Data provided.

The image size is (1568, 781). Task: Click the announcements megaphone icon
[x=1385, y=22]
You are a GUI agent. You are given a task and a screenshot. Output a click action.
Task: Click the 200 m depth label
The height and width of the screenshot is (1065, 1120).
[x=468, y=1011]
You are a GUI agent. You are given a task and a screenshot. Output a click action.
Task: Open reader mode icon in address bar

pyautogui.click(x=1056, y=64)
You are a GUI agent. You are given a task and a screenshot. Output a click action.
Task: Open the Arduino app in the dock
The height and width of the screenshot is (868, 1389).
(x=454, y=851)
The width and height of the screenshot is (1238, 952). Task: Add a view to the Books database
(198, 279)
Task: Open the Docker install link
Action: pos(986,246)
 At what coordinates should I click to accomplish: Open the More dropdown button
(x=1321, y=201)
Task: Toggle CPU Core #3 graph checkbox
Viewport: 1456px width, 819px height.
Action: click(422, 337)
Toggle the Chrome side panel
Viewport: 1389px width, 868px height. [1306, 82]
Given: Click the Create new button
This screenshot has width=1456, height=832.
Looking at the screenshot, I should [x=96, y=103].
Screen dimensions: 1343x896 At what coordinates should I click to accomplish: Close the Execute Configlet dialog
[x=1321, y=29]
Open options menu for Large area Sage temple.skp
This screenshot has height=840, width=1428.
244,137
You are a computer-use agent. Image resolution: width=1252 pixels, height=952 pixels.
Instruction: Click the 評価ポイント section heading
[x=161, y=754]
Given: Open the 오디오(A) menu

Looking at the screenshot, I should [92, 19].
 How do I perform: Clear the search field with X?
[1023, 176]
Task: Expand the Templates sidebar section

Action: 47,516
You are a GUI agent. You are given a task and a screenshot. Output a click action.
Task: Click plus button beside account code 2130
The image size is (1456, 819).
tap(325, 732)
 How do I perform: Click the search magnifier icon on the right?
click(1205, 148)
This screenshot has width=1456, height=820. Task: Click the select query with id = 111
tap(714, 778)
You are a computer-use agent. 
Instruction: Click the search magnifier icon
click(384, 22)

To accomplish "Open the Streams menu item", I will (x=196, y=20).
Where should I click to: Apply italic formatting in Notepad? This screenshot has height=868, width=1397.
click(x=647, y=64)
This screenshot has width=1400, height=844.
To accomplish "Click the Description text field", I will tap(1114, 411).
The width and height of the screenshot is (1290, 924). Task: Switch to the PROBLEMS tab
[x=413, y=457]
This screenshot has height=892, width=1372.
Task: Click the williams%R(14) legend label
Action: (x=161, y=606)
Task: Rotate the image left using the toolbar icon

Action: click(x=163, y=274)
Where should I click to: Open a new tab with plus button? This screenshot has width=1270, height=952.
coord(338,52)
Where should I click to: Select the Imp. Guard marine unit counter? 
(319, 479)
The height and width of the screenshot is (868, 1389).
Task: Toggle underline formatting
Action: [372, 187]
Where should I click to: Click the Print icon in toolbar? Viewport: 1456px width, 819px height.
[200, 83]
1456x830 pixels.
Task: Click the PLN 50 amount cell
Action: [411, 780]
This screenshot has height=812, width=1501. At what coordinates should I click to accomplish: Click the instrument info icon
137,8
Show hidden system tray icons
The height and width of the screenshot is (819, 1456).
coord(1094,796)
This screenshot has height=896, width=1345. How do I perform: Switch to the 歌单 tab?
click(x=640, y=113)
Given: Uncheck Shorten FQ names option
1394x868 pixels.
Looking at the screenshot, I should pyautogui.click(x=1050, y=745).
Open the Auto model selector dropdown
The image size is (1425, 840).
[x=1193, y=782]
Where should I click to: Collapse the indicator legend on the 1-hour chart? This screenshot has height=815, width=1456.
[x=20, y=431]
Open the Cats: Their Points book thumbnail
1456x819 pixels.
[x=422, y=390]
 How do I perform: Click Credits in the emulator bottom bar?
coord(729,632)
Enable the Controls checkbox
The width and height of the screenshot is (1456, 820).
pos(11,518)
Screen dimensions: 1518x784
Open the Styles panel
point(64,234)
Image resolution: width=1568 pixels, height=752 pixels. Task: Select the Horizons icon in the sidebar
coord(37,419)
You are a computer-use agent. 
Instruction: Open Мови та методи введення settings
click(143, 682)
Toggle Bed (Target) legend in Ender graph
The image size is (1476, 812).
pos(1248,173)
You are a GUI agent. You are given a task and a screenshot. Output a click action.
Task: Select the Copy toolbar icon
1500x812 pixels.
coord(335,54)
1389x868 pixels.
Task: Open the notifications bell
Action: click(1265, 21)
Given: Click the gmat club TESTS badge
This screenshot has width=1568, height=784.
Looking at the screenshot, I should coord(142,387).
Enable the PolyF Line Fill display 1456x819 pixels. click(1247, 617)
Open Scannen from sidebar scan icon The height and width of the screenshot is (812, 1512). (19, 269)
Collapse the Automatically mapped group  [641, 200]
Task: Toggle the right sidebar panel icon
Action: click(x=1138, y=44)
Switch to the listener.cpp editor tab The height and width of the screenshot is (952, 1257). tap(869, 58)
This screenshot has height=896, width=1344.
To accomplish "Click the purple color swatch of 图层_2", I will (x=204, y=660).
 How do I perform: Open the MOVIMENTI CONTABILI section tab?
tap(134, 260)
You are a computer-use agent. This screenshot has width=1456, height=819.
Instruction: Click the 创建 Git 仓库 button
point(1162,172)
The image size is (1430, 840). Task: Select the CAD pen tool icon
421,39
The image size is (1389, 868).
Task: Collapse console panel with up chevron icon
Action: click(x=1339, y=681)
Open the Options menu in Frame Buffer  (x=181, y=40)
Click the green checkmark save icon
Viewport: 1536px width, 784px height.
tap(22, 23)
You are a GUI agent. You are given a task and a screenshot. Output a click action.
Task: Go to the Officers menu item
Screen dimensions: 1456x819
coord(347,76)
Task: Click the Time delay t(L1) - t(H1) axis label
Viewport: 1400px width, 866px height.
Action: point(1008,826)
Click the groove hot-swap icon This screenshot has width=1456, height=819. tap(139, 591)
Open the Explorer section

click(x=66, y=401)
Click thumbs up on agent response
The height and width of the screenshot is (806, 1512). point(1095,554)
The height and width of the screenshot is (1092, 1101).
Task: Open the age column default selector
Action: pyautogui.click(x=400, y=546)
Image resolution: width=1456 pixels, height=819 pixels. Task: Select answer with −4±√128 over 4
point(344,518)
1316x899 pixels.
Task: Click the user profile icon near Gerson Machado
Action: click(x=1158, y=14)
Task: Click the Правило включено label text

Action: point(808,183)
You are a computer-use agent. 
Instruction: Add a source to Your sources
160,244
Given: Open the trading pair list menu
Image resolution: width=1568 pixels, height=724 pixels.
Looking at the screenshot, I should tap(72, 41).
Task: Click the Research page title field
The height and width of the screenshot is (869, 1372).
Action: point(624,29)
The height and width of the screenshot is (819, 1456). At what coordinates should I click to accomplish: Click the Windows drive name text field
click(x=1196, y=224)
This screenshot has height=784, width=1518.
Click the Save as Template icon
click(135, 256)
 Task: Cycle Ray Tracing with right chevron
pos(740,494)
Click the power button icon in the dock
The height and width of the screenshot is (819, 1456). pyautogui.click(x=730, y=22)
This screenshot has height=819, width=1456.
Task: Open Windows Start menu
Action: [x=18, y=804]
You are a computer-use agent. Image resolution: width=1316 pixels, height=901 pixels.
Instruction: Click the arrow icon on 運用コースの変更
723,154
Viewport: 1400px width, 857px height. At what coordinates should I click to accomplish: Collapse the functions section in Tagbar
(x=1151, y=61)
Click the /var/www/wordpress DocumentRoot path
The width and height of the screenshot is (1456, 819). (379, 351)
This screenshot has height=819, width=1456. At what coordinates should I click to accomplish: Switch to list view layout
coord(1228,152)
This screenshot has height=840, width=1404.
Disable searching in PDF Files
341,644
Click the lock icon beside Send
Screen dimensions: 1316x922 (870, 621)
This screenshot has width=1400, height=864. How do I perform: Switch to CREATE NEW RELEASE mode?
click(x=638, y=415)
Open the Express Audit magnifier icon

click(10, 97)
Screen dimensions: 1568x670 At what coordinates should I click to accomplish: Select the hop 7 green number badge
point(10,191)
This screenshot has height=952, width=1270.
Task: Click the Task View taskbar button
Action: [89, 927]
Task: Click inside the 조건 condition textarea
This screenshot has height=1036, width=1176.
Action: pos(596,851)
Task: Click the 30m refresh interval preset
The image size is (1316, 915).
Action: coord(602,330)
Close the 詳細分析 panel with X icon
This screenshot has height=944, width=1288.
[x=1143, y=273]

Task instructions.
Among the records above, how many lines contain the word "graph"? Answer with the number by itself.

Exercise output.
2